(Saved data entries)

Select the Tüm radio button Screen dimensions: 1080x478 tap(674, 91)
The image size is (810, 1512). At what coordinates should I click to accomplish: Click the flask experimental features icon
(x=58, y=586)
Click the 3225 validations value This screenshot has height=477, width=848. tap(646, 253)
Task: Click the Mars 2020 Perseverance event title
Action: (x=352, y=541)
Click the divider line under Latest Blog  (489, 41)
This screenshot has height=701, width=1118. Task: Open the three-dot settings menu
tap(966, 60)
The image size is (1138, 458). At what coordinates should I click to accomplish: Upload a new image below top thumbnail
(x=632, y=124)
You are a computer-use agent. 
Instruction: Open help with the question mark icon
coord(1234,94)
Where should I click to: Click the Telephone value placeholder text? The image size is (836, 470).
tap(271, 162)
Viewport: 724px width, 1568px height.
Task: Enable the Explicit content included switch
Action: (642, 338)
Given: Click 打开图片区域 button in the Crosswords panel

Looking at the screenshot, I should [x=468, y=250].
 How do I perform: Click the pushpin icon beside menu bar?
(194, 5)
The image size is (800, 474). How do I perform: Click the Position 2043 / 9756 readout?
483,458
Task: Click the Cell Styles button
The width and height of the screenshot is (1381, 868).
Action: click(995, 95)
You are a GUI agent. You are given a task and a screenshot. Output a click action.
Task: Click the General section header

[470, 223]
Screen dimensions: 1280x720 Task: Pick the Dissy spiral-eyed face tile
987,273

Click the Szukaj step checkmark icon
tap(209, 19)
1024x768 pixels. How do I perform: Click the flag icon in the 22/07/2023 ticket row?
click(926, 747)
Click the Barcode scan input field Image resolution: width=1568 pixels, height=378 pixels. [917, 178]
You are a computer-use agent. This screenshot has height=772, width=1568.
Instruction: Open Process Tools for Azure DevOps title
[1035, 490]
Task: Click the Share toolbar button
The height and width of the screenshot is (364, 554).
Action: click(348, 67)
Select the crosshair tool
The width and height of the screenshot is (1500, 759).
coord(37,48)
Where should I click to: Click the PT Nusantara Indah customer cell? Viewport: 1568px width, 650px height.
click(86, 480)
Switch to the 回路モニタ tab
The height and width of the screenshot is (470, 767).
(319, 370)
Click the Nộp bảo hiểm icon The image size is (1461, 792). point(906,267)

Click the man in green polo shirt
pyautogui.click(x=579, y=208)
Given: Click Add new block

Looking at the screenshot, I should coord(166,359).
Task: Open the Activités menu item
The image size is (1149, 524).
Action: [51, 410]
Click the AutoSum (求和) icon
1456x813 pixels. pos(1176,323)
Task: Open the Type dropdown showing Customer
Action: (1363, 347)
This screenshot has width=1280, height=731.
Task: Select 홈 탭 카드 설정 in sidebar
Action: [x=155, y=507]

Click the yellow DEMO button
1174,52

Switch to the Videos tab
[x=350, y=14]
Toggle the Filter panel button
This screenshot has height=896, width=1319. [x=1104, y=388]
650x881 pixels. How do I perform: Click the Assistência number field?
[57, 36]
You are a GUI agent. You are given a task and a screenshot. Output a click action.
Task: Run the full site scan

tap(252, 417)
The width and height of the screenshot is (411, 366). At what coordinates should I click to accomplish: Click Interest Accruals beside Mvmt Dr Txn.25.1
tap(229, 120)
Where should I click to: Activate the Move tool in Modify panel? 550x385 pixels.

Assignment:
Print each line, exactly as written, from the one that contains "The image size is (1149, 524)." to the end of the data above, with both end lines included and nothing else.

Result of the task:
The image size is (1149, 524).
Action: [51, 410]
Click the AutoSum (求和) icon
1456x813 pixels. pos(1176,323)
Task: Open the Type dropdown showing Customer
Action: (1363, 347)
This screenshot has width=1280, height=731.
Task: Select 홈 탭 카드 설정 in sidebar
Action: [x=155, y=507]

Click the yellow DEMO button
1174,52

Switch to the Videos tab
[x=350, y=14]
Toggle the Filter panel button
This screenshot has height=896, width=1319. [x=1104, y=388]
650x881 pixels. How do I perform: Click the Assistência number field?
[57, 36]
You are a GUI agent. You are given a task and a screenshot. Output a click action.
Task: Run the full site scan

tap(252, 417)
The width and height of the screenshot is (411, 366). At what coordinates should I click to accomplish: Click Interest Accruals beside Mvmt Dr Txn.25.1
tap(229, 120)
Where should I click to: Activate the Move tool in Modify panel? 550x385 pixels.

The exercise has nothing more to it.